In addition, we recently observed that flanking the GRE major groove halfsites are sequences rich in purines 5'-TAAAACGA- 3' on the right and 3'-TCAAAAAC- 5' on the left. These sequences contain codons/anticodons for a cluster of hydrophilic amino acids (Arg 510, Lys 511, Thr 512, Lys 513, Lys 514, Lys 515, Ile 516 and lys 517) located within the predicted alpha helix on the carboxyl end of the GR DBD (22) see figures 1 and 2. It is interesting to note that the GRE and flanking nucleotide sequence in which we observed maximal nucleotide subsequence similarity to the GR DBD (22) is identical in sequence and location within the MMTV5LTR to that described by Scheidereit et al. as a GR binding site using nuclease footprinting (32-33) see figure 2. It is also interesting that the GR amino acids ranging from 510-517 are related in sequence to the nuclear localization signal of the simian virus SV40 T- antigen: Pro, Pro, Lys, Lys, Lys, Arg, Lys and Val (34). We report herein that amino acids Arg 510, Lys 513 and Lys 517 of the predicted alpha helix within the NMR GR DBD right monomer form both direct and water mediated H-bonds on the DNA backbone at codon/anticodon sites of the GRE right major groove halfsite and flanking nucleotide region, see table 1 and figure 4H-J. These interactions together induce DNA bending into the protein.

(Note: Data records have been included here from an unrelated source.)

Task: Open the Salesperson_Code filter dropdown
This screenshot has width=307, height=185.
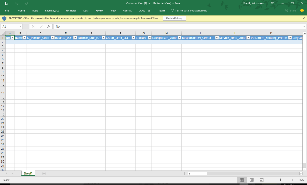Action: pyautogui.click(x=179, y=38)
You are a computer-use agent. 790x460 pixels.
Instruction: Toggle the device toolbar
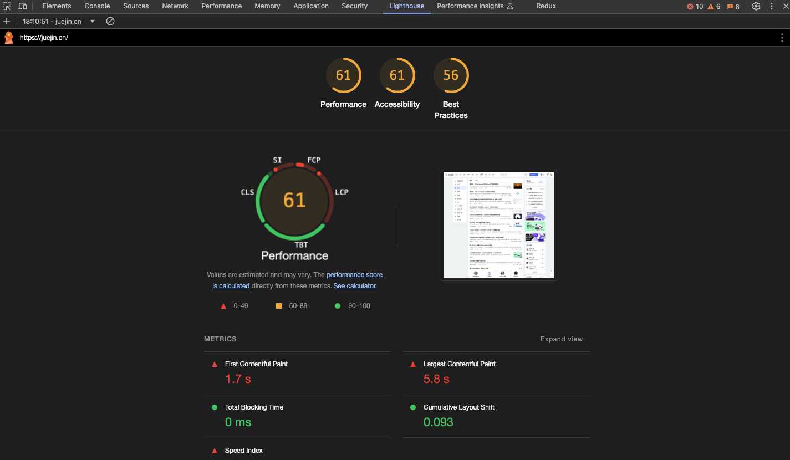point(22,6)
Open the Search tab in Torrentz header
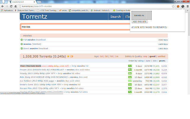The height and width of the screenshot is (119, 190). tap(115, 17)
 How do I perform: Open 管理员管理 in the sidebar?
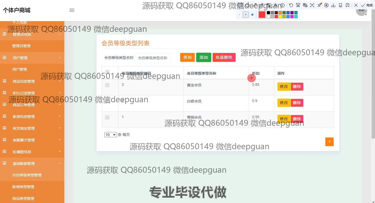21,46
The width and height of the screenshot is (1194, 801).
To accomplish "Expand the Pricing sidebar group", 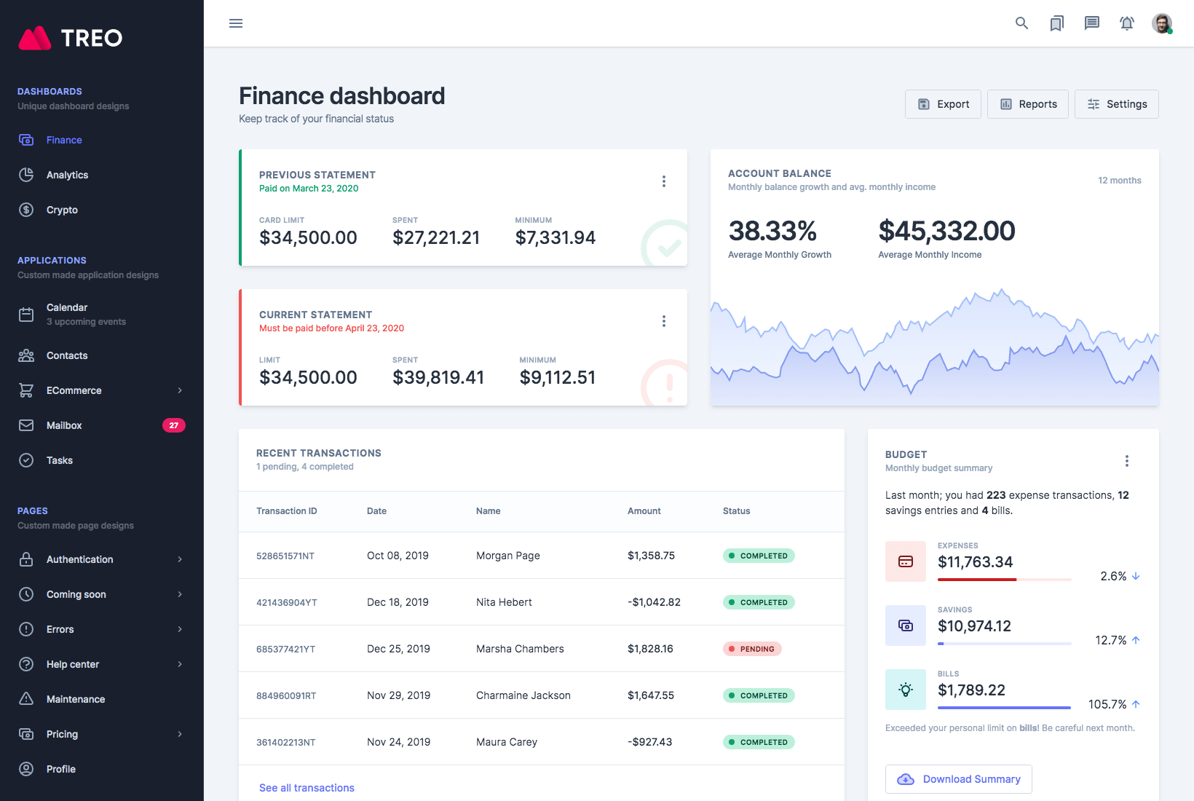I will click(101, 734).
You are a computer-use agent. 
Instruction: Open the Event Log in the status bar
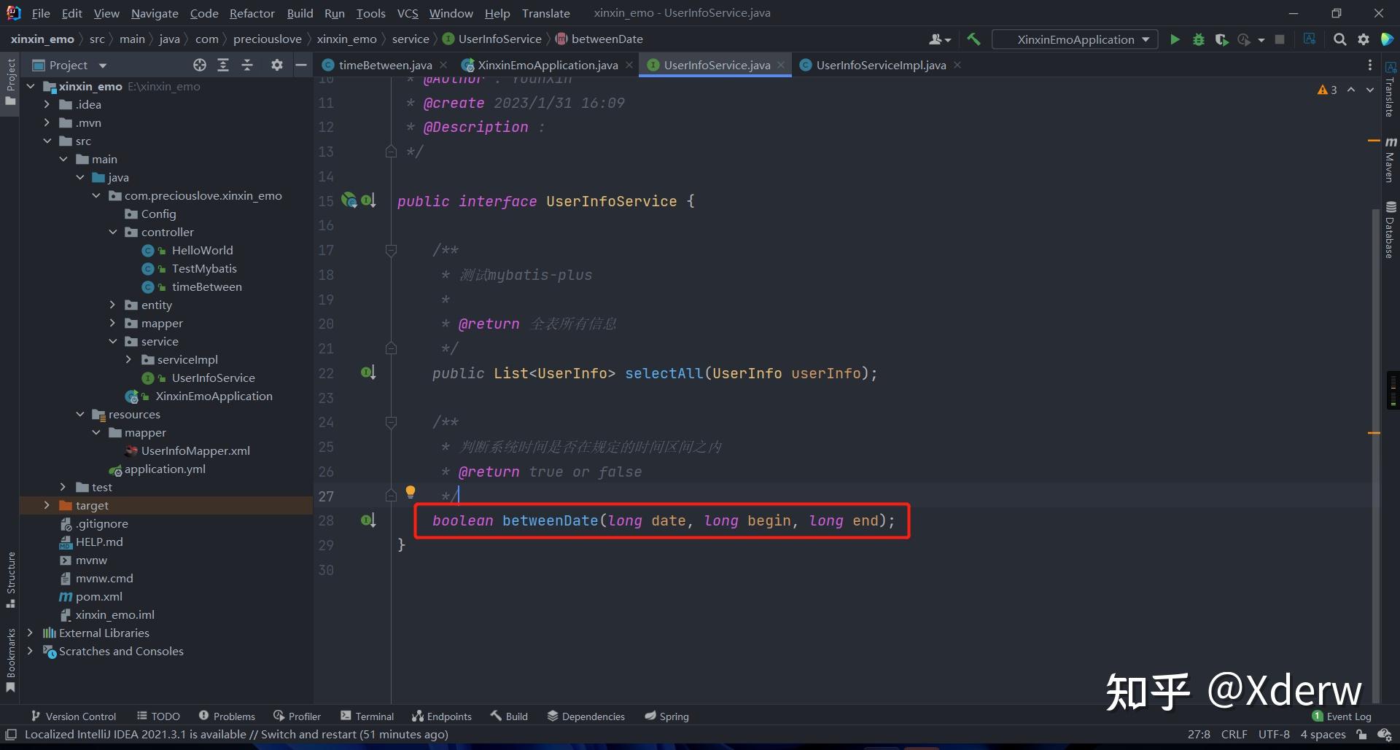coord(1345,716)
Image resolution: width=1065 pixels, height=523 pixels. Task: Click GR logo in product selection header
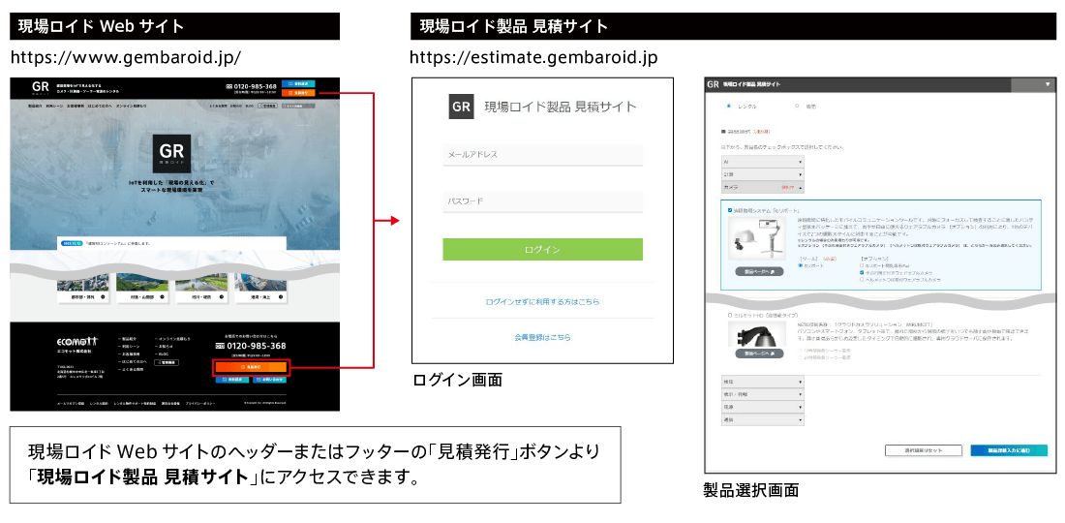pyautogui.click(x=713, y=85)
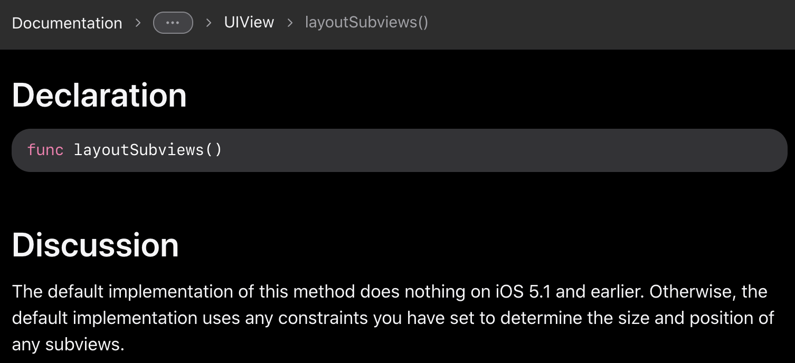Select the Declaration section heading
The image size is (795, 363).
(99, 95)
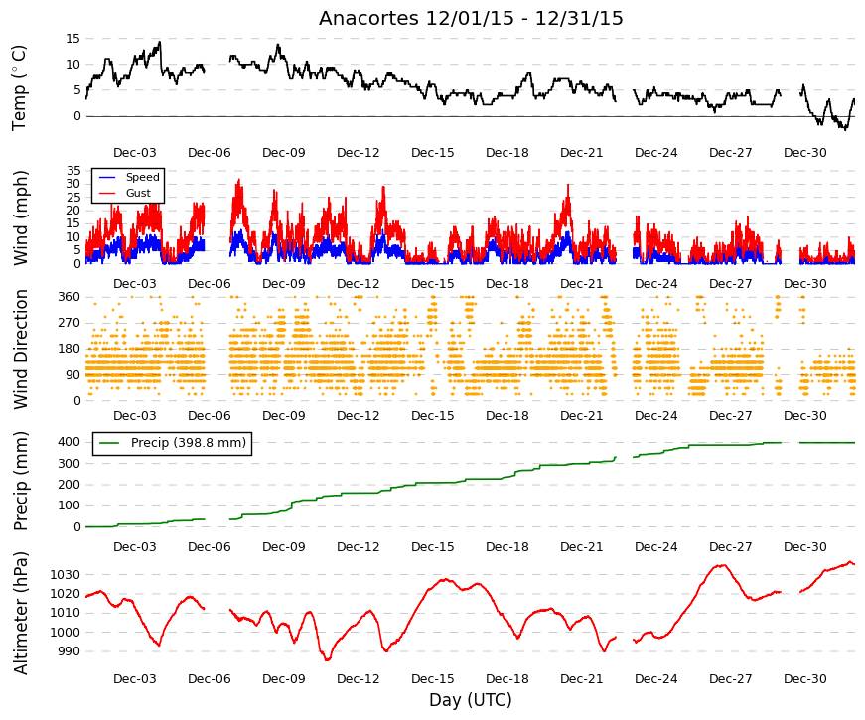Click the green Precip legend line swatch
This screenshot has width=865, height=720.
(109, 443)
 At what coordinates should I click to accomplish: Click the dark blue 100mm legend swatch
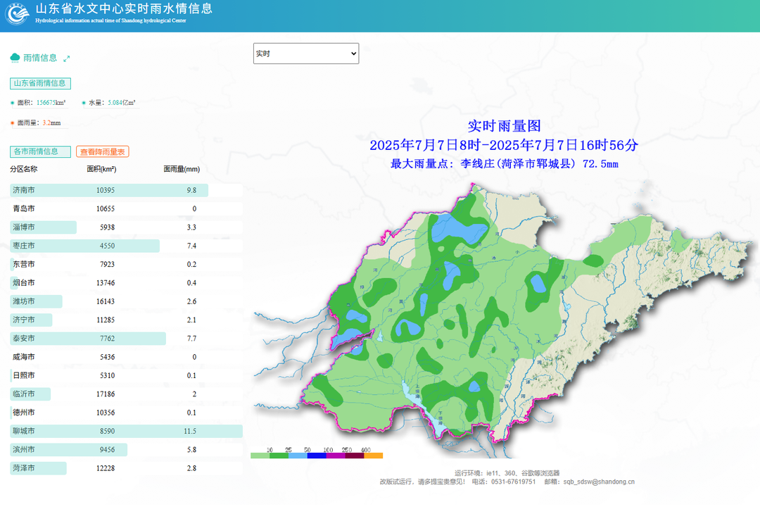tap(317, 456)
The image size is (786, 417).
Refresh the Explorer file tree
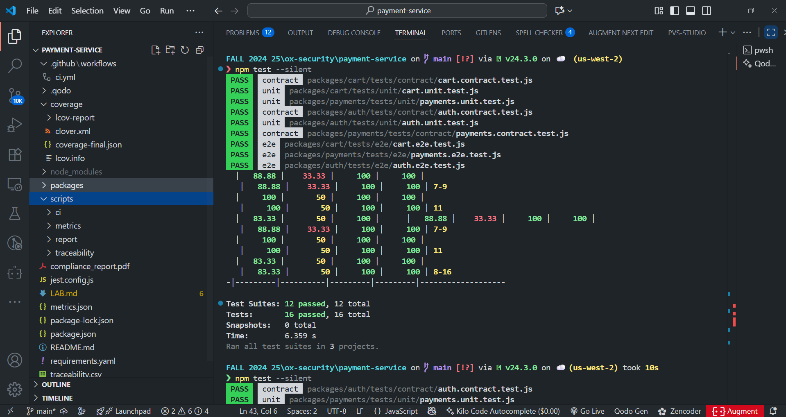click(x=185, y=50)

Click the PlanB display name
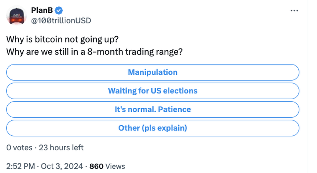[x=42, y=10]
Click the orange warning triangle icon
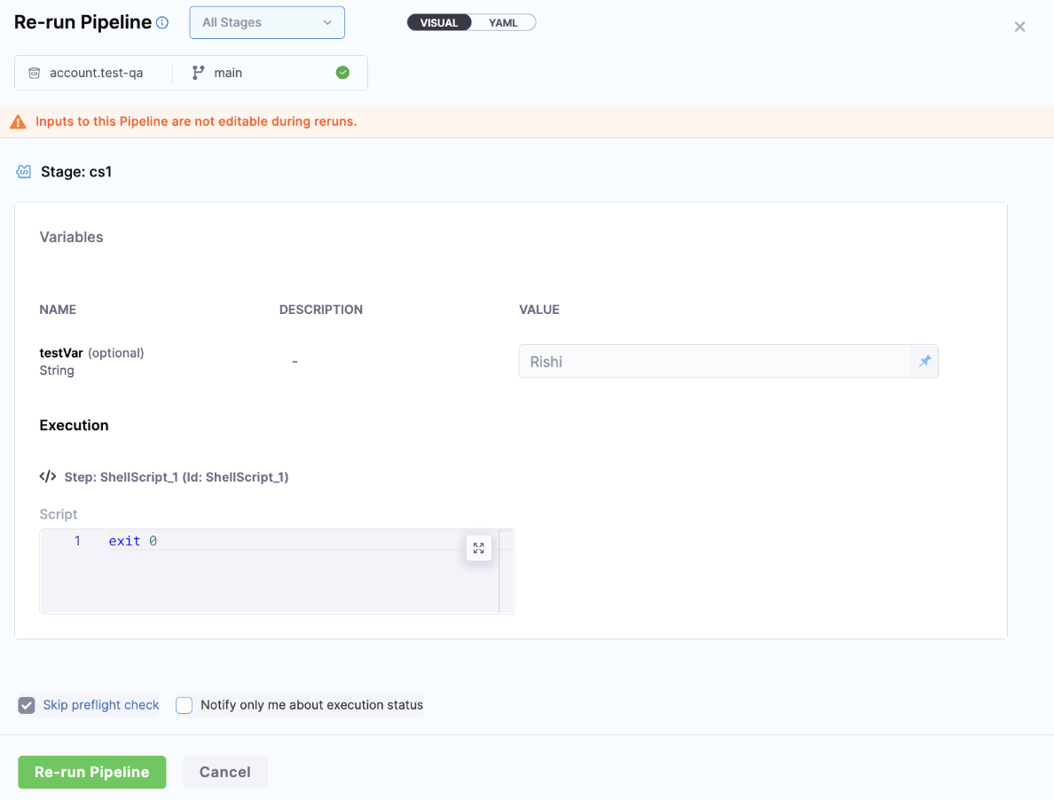This screenshot has width=1054, height=800. click(x=18, y=122)
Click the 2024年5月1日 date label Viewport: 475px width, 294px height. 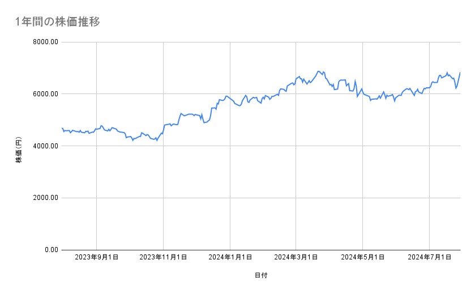point(363,257)
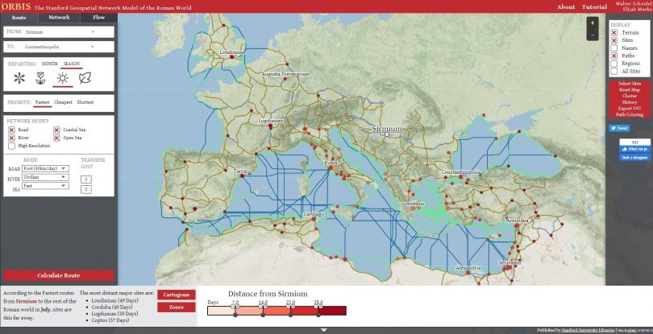This screenshot has height=334, width=653.
Task: Switch to the Network tab
Action: (x=59, y=16)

Hydrogen bonding interactions between exon 3 encoded amino acids of the left GR DBD monomer of the dimer and nucleotides of the GRE left major groove halfsite involve the same amino acids as seen in the right GR DBD monomer and occur at equivalent dyad symmetrical nucleotide positions as in the GRE right major groove halfsite. However, the wild type GRE major groove halfsites consist of an imperfect palindrome of the 5' TGTTCT 3' recognition sequence which occurs in the right major groove halfsite; the sequence 5'TGTAAC 3' occurs in the left major groove halfsite. Therefore codon/anticodon nucleotide sites for Lys 461, Lys 465 Arg 466 and Glu 469 of the DNA recognition helix are not present in the GRE left major groove halfsite (see figure 1A, C-D) and interactions occur at non-codon nucleotide sites (see table 1 ). However, methylation of G47 in the left major groove halfsite is reported to inhibit site specific DNA binding by the GR protein dimer (32). Our results show that Gln 471 and Tyr 474 form both direct and water mediated H-bonds with their codon/anticodon nucleotide base pair C12- G47, see table 1. This observation along with the specific atomic interactions which take place between the GR DNA recognition helix amino acids and their cognate codon/anticodon nucleotide bases within the GRE right major groove halfsite as described above, see table 1, figure 1A-D, figures 3A-F and 4A-J, supports our hypothesis that conservation of genetic information is a determinate of site specific DNA recognition and binding. Furthermore, the overall richness in codon/anticodon nucleotides for amino acids of the GR DBD DNA recognition helix encoded in exon 3, the beta strand in exon 4 and predicted alpha helix in exon 5 coupled with the atomic interactions by these amino acids at their conserved codon /anticodon sites in the GRE major groove halfsites and flanking regions (see figure 1A-H, table 1, figure 3A-F and figure 4A-J ) offer an explanation for the DNA binding preference reported for the GR at this particular GRE site (36) as opposed to the other GRE sites available in the LTR upstream of the MMTV gene initiation site.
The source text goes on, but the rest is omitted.